The grand ballroom of the Avareth palace glimmered like a jewel beneath the crystal chandeliers, filled with the low hum of strings and the clink of crystal goblets. Laughter flitted between silk-draped nobles, each more desperate than the last to win the favor of a single man: Prince Davien.
But he wasn’t laughing.
Seated on the obsidian throne at the far end of the room, Davien looked more like a carved statue than a prince. His sharp jaw was clenched, his purple eyes flat and distant. Every word spoken to him by the fluttering ladies and powdered lords only deepened the dark line between his brows.
Everyone in the kingdom knew the stories: Prince Davien, the cold-hearted heir. The man who had buried his father with dry eyes, and had worn the crown of duty ever since with bitterness like a second skin. He never smiled. Never indulged. Never cared.

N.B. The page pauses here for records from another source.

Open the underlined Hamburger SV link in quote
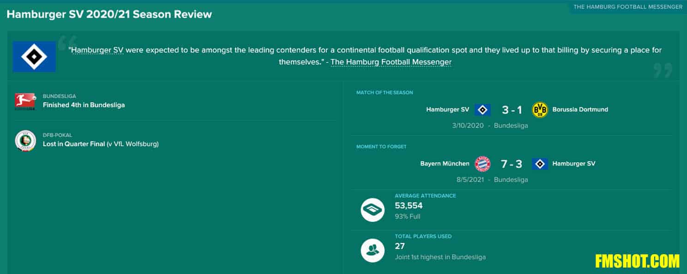[x=97, y=50]
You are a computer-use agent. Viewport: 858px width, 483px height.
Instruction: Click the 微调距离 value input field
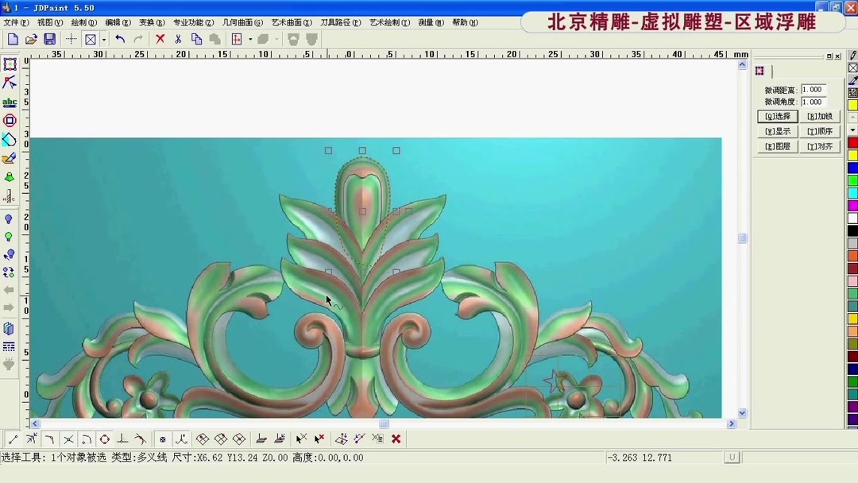click(x=814, y=90)
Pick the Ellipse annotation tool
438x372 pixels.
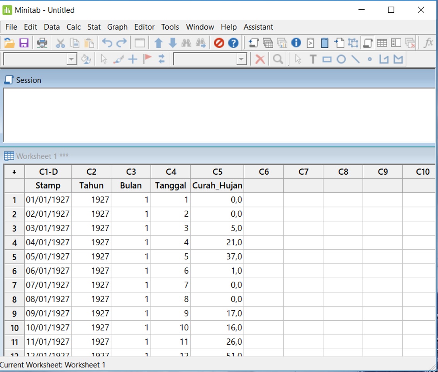(x=341, y=59)
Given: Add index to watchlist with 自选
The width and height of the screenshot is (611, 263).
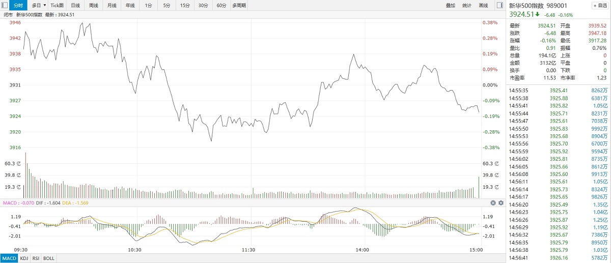Looking at the screenshot, I should [x=599, y=6].
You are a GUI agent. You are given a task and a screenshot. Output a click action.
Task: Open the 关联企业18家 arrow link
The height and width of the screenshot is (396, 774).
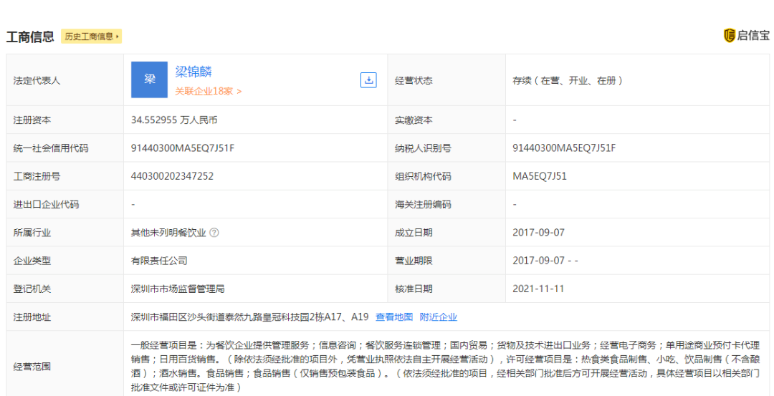coord(208,92)
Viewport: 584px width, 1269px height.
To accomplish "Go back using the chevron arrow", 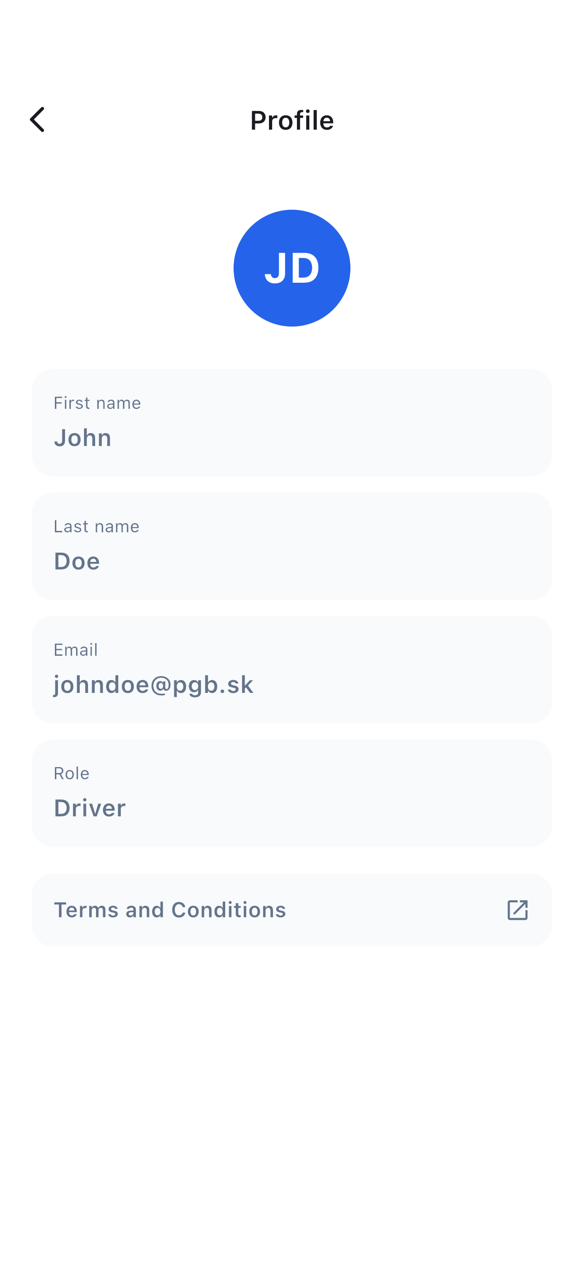I will point(37,120).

That was the man you were warned to avoid.
You hadn’t planned to come to the ball. It wasn’t your world. You were there on behalf of your employer, a favor to a friend who had fallen ill. You wore no jewelry, no expensive silk. Just a simple gown and a desire to keep to the walls, to leave unnoticed.
But fate had other plans.
The moment happened so quickly you weren’t sure it was real. You had turned a corner too sharply, looking up just as Prince Davien walked in your direction.
And your eyes met.
His footsteps stopped mid-stride.
In the sea of sound and colour, time folded in on itself. The music dulled, the crowd disappeared. His silver gaze locked onto yours, not with the cold detachment he wore like armor, but with something else.
Something raw.
You could see it in his expression, subtle but impossible to ignore—shock. Confusion. A tremor of something dangerously close to wonder.
For the first time in his life, Prince Davien looked unguarded.
Then, before you could think to speak, to move, he took one step closer.
And slowly, impossibly—he dropped to his knees before you.
A collective gasp rippled through the room. Nobles turned. The musicians faltered. But Davien didn’t notice. He was staring up at you as if you held the answer to every question he never dared to ask.
“I’ve seen a thousand painted faces,” he murmured, voice low and hoarse. “But none… none like yours.”
You blinked, unsure whether to laugh, to speak, to run.
He bowed his head.
“I don’t know what this is,” he said, louder now. “But I swear on the crown I never wanted—if the gods just gave me a way out… I will follow it. I will follow you.”
He looked up, and suddenly the prince’s coldness was gone. There was no throne. No kingdom. Just a man, lost and found in the same breath.
And you… standing before him, with the whole room watching.
Your next word could break him.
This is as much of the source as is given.